South Bend Central High School (originally called South Bend High School) is a historic high school complex located at 303 West Colfax Avenue in South Bend, Indiana, U.S. It was built between 1911 and 1913, and is a two- to three-story, eclectic red brick building with limestone trim. It sits on a raised foundation. Located behind the main building is the two-story former Vocational Building, built about 1918, that was incorporated into the main building in 1928. The school closed as a high school in 1970. The building was later used for middle school classes and adult education programs.

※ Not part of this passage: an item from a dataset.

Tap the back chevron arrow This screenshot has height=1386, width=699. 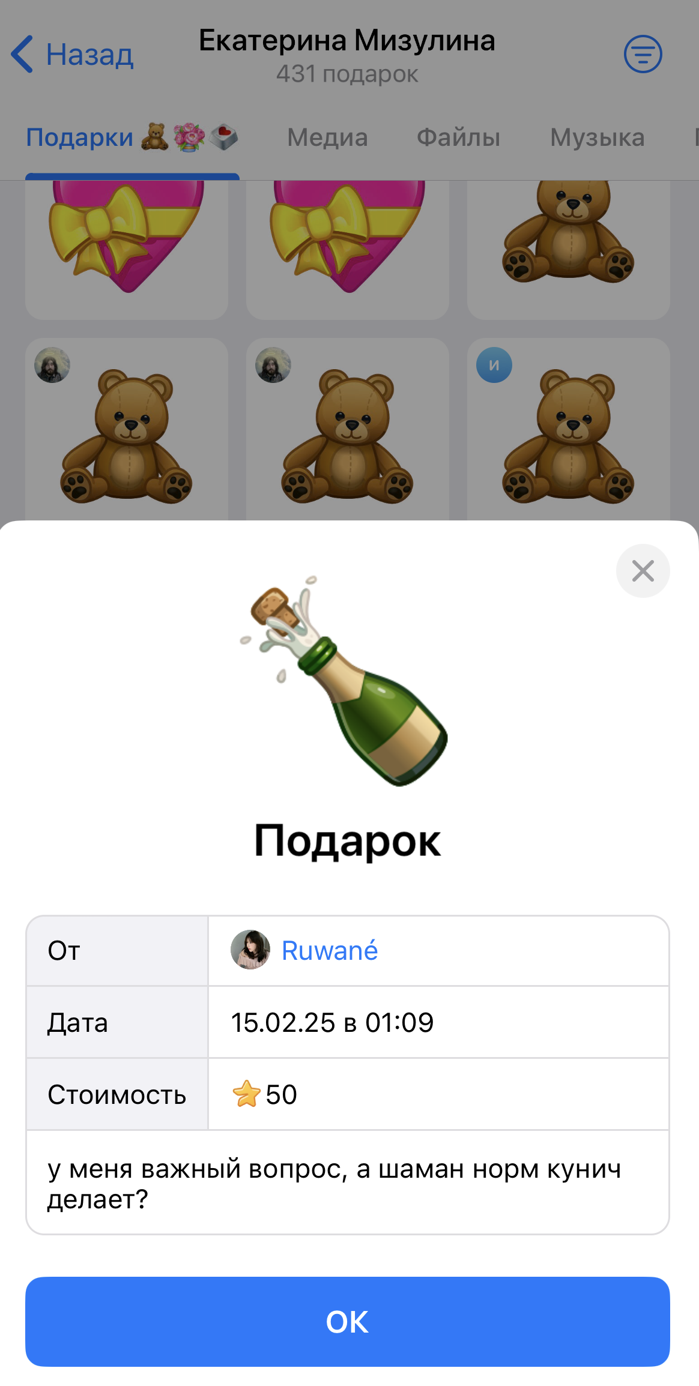[x=22, y=55]
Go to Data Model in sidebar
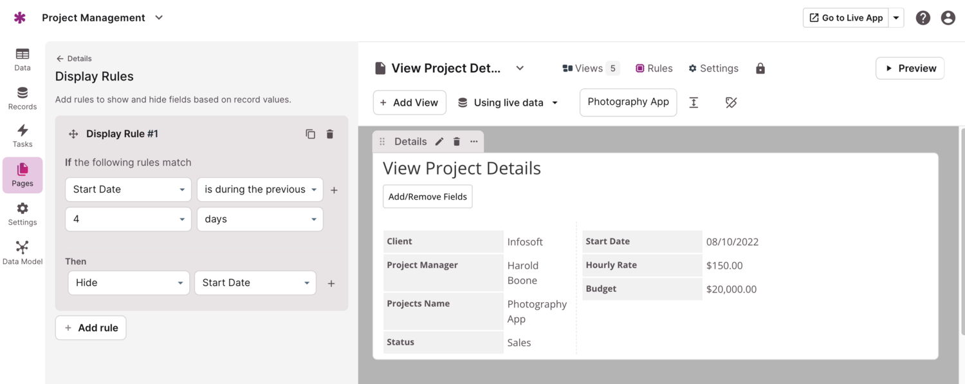Image resolution: width=965 pixels, height=384 pixels. tap(23, 253)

The school was known for strong academics, top athletic teams and school spirit. The Central Bears basketball team won two Indiana state championships, four semi-state championships, 12 regional championships, and 28 sectional championships. Famed UCLA basketball coach John Wooden coached basketball and baseball teams for nine years at Central, before entering the United States Navy. The school's basketball team was featured in the 1986 film Hoosiers as the fictional team that lost the 1952 Indiana state championship basketball game to the fictional Hickory High School, which in the film had an enrollment of 64 students. The film was based on the 1954 Milan High School basketball team, which did win the Indiana High School Boys Basketball Tournament championship in 1954. With an enrollment of only 161, Milan was the smallest school ever to win a single-class state basketball title in Indiana, beating a team from the much larger Muncie Central High School in a classic game known as the Milan Miracle.

The South Central school building was listed on the National Register of Historic Places in 1985.

In 1995, the building was converted into 106 apartments, each with a unique floor plan containing features preserved from the original building, including a part of the old school gym that still bears the original painted floor lines in one apartment; another has a sunken living room which was a part of the school's indoor pool with depth markings intact. Several other apartments have original classroom chalkboards on the walls. The complex, which is privately owned, is known as Central High Apartments.